J.W.T. has sued Joseph E. Seagram & Sons, Inc., nine of its
unincorporated sales divisions, the House of Seagram, Inc.
(hereinafter the "suppliers"), seven distributors of Seagram's
products (hereinafter the "distributors") and eleven of the
suppliers' officers (hereinafter the "individual defendants") for
alleged violations of Sections 1 and 2 of the Sherman Antitrust
Act, 15 U.S.C. § 1, 2. Specifically, J.W.T. claims that the
suppliers fixed prices on alcoholic beverages sold to the
distributors, and that the suppliers and distributors fixed
prices on alcoholic beverages sold to retailers.
Defendant House of Seagram, Inc. moves to dismiss on the ground
that it was merged into Joseph E. Seagram & Sons, Inc. more than
two years before this suit was brought and plaintiff's cause of
action against it was extinguished by Ill.Rev.Stat. ch. 32, §§
157.94, 157.103. Under Illinois law, J.W.T.'s claim is against
the surviving corporation; the complaint therefore will be
dismissed as to House of Seagram, Inc. Ill.Rev.Stat. ch. 32, §§
Seagram's nine unincorporated sales divisions (hereinafter the
"divisions") move to dismiss on the ground that such
intra-corporate entities do not have the capacity to contract,
combine or conspire under the antitrust laws. In the absence of
false representations of independence of, and competition among,
sister subsidiaries, intra-corporate conspiracy theories
generally have been rejected by the courts. Cliff Food Stores,
Inc. v. Kroger, Inc., 417 F.2d 203, 206 (5th Cir. 1969); Joseph
E. Seagrams & Sons, Inc. v. Hawaiian Oke & Liquors, Ltd.,
416 F.2d 71, 82-84 (9th Cir. 1969), cert. denied, 396 U.S. 1062, 90
S.Ct. 752, 24 L.Ed.2d 755 (1970). This Court sees no basis for a
departure from the general rule in the case of the Seagram
divisions here, and they will be dismissed.
The individual defendants have moved to quash service and to
dismiss for lack of personal jurisdiction and improper venue or,
in the alternative, for failure to state a claim. Since the Court
finds venue to be improper, defendants' other grounds will not be
J.W.T. does not predicate venue on the venue provision of the
Clayton Act, 15 U.S.C. § 15, but rather upon the general venue
statute, 28 U.S.C. § 1391(b).
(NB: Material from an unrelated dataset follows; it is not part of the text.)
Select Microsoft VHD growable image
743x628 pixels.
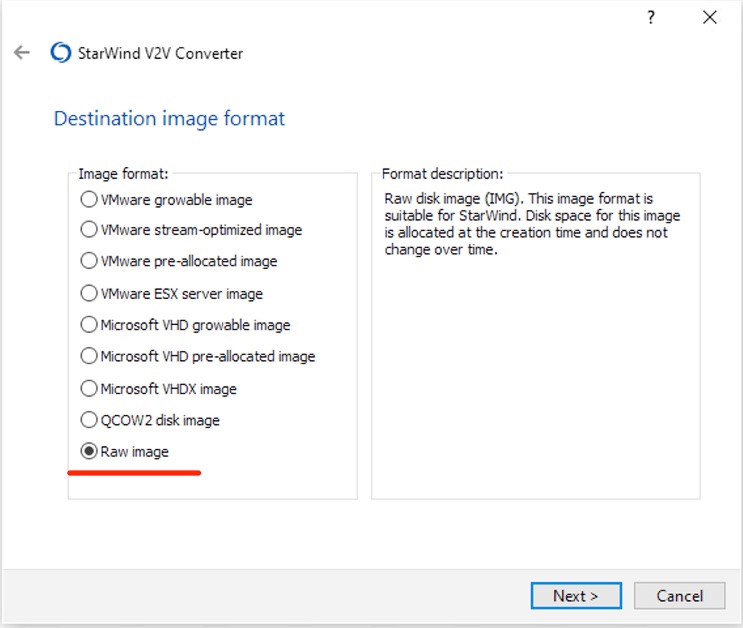89,325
J.W.T. argues that venue is proper
under Section 1391(b) because
the claim arose here, relying upon ABC Great States, Inc. v.
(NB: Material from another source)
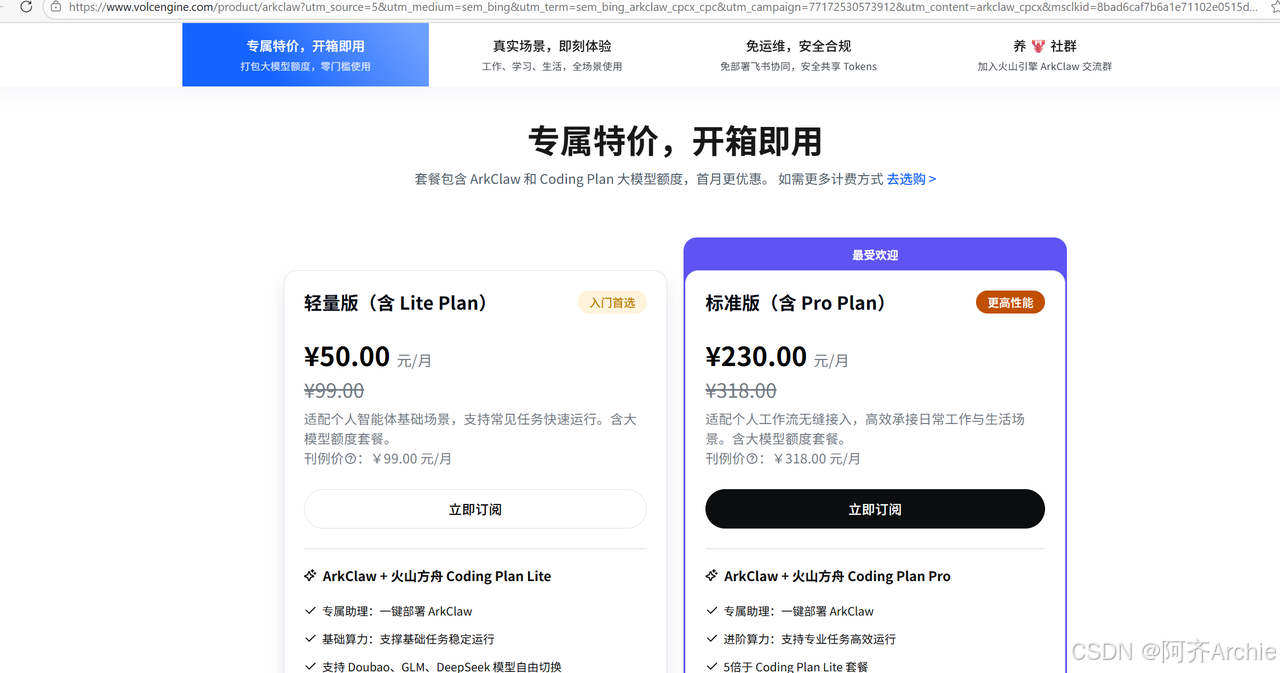Select the 免运维，安全合规 nav tab
1280x673 pixels.
tap(798, 54)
Globe Ticket Co., 310 F. Supp. 739 (N.D.Ill. 1970). However, that
case does not help plaintiff; it holds that venue as to each
defendant must be established independently. Id. at 743. J.W.T.
has made no such showing. The complaint alleges concerted action
among the suppliers and distributors, but it alleges no acts or
courses of conduct by the individual defendants in this district.
Therefore, the complaint must be dismissed as to them.
The complaint will be dismissed with prejudice as to House of
Seagram, Inc. and its individual divisions, and without prejudice
as to the individual defendants. Plaintiff may amend its
complaint to revive its claim against the individual defendants
if the requisite contacts with this district are found through
discovery or otherwise.
It is so ordered.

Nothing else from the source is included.